As the Fed begins to ratchet down its key stimulus programme,India must brace for more volatility
The US Federal Reserve Chairman Ben Bernanke has indicated that the Fed would moderate its purchase of assets by later this year and quantitative easing would end in 2014. As the US economy has been recovering,there was a hint of tapering QE a few days ago in a speech,but his statement after the Federal Open Market Committee (FOMC) meeting was the first clear articulation with a time line that indicated that the Fed is now planning on tightening monetary policy.
When US interest rates fell to zero,or hit the zero lower bound,as economic jargon puts it,the Fed found new ways of easing monetary policy. Earlier,FOMC meetings would simply decide on whether or not to change interest rates,after reviewing inflation and employment in the US economy. But once interest rates were already at zero,and unemployment was high and inflation lower than the 2 per cent level,the question was how to further loosen monetary policy to help push economic activity when the instrument of interest rates was no longer available to the Fed. In this environment,the Fed,led by Bernanke,took the controversial decision of quantitative easing,or buying US treasuries,to increase the supply of money in the system. This was not a tried and tested instrument like interest rates,and its effectiveness as well as its side effects have caused much concern. The policy appears to have succeeded in pushing the US economy out of recession. There was also a lot of volatility in markets. India,for example,saw pressures on the rupee to appreciate and depreciate sharply during this period.

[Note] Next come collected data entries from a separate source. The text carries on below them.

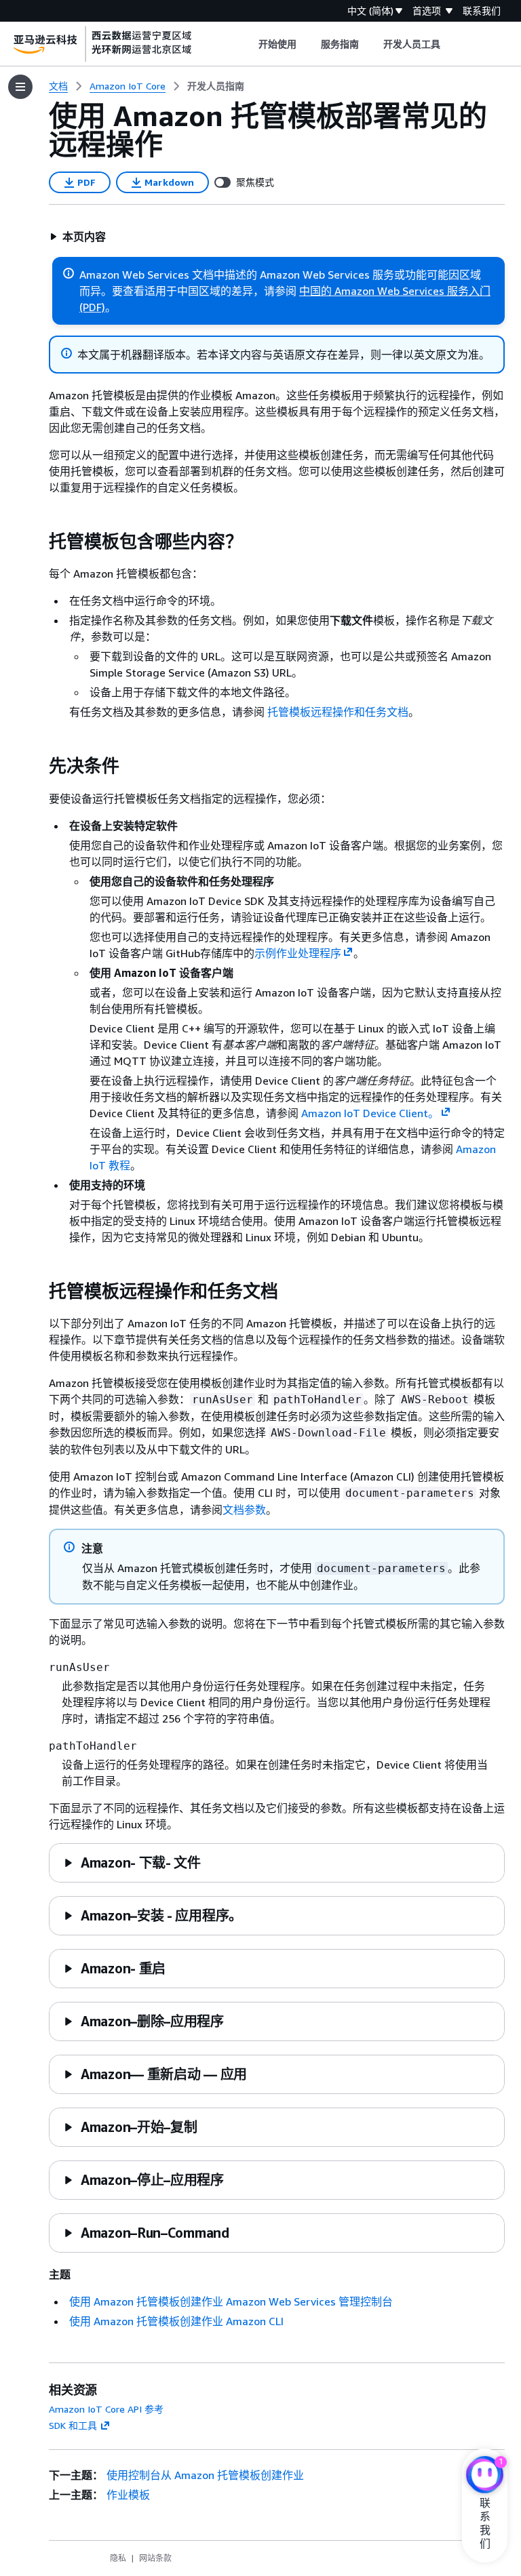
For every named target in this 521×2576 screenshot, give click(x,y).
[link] (215, 86)
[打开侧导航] (20, 87)
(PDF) (92, 307)
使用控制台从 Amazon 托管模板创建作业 (205, 2475)
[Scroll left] (247, 44)
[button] (78, 236)
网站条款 (155, 2558)
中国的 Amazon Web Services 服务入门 (394, 291)
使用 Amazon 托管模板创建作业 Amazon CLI (176, 2321)
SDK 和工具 (73, 2425)
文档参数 (244, 1509)
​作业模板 (128, 2494)
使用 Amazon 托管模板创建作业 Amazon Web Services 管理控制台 (231, 2301)
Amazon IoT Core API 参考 (106, 2409)
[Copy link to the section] (38, 541)
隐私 (118, 2558)
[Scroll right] (450, 44)
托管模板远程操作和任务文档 (337, 712)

The news of the winding down of the Feds QE programme has led to another round of return of capital to the US as the treasury will not be expected to yield a higher interest rate as rates in the US go up. Since that is considered the least risky asset in the portfolio a global investor,the rush to buy dollar assets translates into investors moving away from those in the emerging economies. There is very little that the Indian authorities can or should do in this situation other than warn people to expect high volatility. This is a global phenomenon much beyond the scope of the RBI. The next few months,till the Fed actually winds down QE,are expected to remain volatile. We need to be prepared for a global flow of capital to the US and a strengthening of the US dollar.